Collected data
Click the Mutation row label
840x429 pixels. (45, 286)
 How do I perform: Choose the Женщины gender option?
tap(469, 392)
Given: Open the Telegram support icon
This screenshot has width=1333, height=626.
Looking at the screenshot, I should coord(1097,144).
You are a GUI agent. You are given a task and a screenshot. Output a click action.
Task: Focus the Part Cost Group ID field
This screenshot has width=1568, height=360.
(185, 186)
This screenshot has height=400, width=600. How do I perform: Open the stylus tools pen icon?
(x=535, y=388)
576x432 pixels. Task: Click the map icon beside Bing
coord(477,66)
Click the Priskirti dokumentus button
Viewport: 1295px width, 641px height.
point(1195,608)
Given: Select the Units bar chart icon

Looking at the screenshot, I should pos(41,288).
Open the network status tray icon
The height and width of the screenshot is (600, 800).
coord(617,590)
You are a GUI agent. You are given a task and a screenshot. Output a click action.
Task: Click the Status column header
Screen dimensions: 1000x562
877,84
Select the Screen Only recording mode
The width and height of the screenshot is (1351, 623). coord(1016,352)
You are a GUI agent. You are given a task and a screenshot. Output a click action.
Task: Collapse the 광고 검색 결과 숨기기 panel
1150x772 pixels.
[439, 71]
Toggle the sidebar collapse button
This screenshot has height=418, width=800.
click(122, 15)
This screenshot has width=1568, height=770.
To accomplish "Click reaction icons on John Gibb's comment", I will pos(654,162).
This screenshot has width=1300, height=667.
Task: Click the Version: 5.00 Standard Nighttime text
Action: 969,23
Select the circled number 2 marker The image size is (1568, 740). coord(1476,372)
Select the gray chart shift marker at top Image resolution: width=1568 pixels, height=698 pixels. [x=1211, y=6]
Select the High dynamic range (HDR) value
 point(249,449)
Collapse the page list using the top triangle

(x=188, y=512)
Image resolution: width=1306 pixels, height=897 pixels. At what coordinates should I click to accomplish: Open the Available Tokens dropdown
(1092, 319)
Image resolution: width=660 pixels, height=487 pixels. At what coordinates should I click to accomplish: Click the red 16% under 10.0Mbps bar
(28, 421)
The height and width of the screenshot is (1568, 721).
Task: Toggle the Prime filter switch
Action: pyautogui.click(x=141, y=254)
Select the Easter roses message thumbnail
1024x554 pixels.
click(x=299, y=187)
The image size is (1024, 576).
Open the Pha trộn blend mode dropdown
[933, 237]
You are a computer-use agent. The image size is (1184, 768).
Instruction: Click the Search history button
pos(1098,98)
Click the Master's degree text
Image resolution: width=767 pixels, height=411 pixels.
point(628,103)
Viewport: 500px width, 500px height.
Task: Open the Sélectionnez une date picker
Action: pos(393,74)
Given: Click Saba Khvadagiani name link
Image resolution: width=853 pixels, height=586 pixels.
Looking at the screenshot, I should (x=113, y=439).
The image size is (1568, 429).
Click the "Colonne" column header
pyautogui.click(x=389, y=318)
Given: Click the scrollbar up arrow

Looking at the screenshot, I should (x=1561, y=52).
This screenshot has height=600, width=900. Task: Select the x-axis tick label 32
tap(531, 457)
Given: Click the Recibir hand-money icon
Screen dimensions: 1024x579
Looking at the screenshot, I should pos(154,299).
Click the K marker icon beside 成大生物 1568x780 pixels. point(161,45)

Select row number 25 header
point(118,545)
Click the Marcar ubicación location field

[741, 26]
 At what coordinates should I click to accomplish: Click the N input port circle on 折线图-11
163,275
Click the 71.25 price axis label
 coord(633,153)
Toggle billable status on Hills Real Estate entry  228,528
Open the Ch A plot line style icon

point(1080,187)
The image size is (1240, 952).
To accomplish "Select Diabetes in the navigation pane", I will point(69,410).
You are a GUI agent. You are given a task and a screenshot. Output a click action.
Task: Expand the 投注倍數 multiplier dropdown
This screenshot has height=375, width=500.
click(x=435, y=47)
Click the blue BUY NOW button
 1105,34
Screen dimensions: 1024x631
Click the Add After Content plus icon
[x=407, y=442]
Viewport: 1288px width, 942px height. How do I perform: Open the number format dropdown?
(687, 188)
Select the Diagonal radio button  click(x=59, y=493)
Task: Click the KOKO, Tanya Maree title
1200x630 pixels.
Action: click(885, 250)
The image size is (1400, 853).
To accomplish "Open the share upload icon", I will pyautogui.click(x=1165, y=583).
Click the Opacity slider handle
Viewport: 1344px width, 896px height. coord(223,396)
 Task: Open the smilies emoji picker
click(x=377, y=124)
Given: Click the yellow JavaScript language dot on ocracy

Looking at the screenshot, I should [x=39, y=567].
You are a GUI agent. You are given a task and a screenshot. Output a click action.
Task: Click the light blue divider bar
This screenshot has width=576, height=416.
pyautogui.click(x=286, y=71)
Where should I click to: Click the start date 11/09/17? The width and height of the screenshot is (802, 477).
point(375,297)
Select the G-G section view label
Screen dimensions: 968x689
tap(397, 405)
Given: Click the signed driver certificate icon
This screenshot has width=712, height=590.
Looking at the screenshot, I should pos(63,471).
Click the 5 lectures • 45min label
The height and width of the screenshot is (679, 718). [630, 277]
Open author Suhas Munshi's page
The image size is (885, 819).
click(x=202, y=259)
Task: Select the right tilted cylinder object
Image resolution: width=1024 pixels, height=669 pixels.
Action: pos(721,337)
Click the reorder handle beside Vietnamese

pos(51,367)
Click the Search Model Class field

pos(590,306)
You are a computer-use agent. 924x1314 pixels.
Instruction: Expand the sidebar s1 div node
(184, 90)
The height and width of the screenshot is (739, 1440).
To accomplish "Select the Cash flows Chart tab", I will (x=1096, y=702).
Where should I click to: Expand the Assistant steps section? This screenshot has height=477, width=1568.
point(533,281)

(DIRECTIONS FOR THIS TASK): Looking at the entries above, can you reproduce exactly the lines from the one that holds "Collapse the page list using the top triangle" through the one that holds "You are a computer-use agent. The", and only those?

(OUTPUT BELOW):
Collapse the page list using the top triangle

(x=188, y=512)
Image resolution: width=1306 pixels, height=897 pixels. At what coordinates should I click to accomplish: Open the Available Tokens dropdown
(1092, 319)
Image resolution: width=660 pixels, height=487 pixels. At what coordinates should I click to accomplish: Click the red 16% under 10.0Mbps bar
(28, 421)
The height and width of the screenshot is (1568, 721).
Task: Toggle the Prime filter switch
Action: pyautogui.click(x=141, y=254)
Select the Easter roses message thumbnail
1024x554 pixels.
click(x=299, y=187)
The image size is (1024, 576).
Open the Pha trộn blend mode dropdown
[933, 237]
You are a computer-use agent. The image size is (1184, 768).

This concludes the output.